Salary varies by career path. NLU LLM graduates joining law firms: ₹10–20 LPA (Tier 1 firms). Assistant Professor at NLUs/central universities: ₹57,700/month basic (7th Pay Commission Level 10). In-house roles: ₹8–18 LPA. Research/policy roles: ₹6–15 LPA. LLM graduates with prior practice experience typically command higher starting salaries than fresh LLB graduates.
LLM is not mandatory for State Judicial Services (Civil Judge exam) — LLB alone qualifies. However, LLM provides deeper knowledge (especially in Criminal Law, Constitutional Law) that strengthens preparation. Some states give minor preference to LLM holders. For higher judicial appointments (tribunal members, etc.), LLM demonstrates advanced qualification.
Yes. Many NLUs and universities accommodate working professionals — some offer weekend or part-time LLM options. Several practising lawyers pursue LLM after years of practice to deepen specialisation or transition to academia. The 1-year NLU format is particularly suitable as it minimises time away from practice.
UGC NET (National Eligibility Test) in Law is a national exam conducted by NTA that determines eligibility for Assistant Professor positions at universities. Qualifying with JRF (Junior Research Fellowship) also provides ₹37,000/month fellowship during research. LLM is a prerequisite for appearing for NET in most cases. NET qualification is mandatory for permanent academic positions.

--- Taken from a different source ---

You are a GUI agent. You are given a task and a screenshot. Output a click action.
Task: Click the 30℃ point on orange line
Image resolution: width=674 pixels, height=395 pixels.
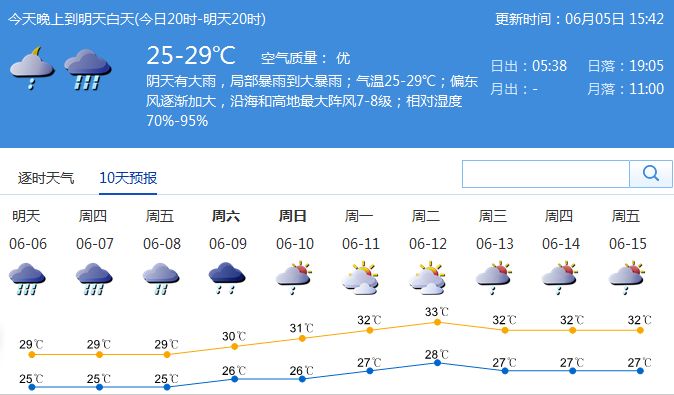coord(234,346)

Choose based on career goals: Constitutional/Administrative Law for academia and High Court practice; Corporate/Commercial Law for law firms and in-house roles; IPR for patent practice and tech law; Criminal Law for litigation and judiciary; International Law for diplomatic and international roles; Tax Law for tax advisory practice. Research demand and salary trends in your target area before choosing.
Different strengths. NLU LLM: 1-year intensive programme, NLU brand advantage, campus placements at law firms, structured specialisation tracks. DU LLM: 2-year programme with more research time, prestigious DU brand, extremely affordable, strong faculty, and good judiciary preparation environment. For law firm placements: NLU LLM. For academia and research depth: DU LLM is equally strong.
Yes. BA LLB (5-year integrated) qualifies for LLM admission at NLUs (via CLAT PG) and universities. Many BA LLB graduates from top NLUs pursue LLM immediately or after a few years of practice. Some pursue LLM abroad at Harvard, Oxford, Columbia, or NYU to gain international credentials and qualify for foreign bar exams.
Top NLUs for LLM (by faculty strength and placement): NLSIU Bangalore, NALSAR Hyderabad, NLU Delhi (via AILET PG), NUJS Kolkata, NLU Jodhpur, and GNLU Gandhinagar. Specialisation availability varies — check each NLU's specific LLM tracks before applying during CLAT PG counselling.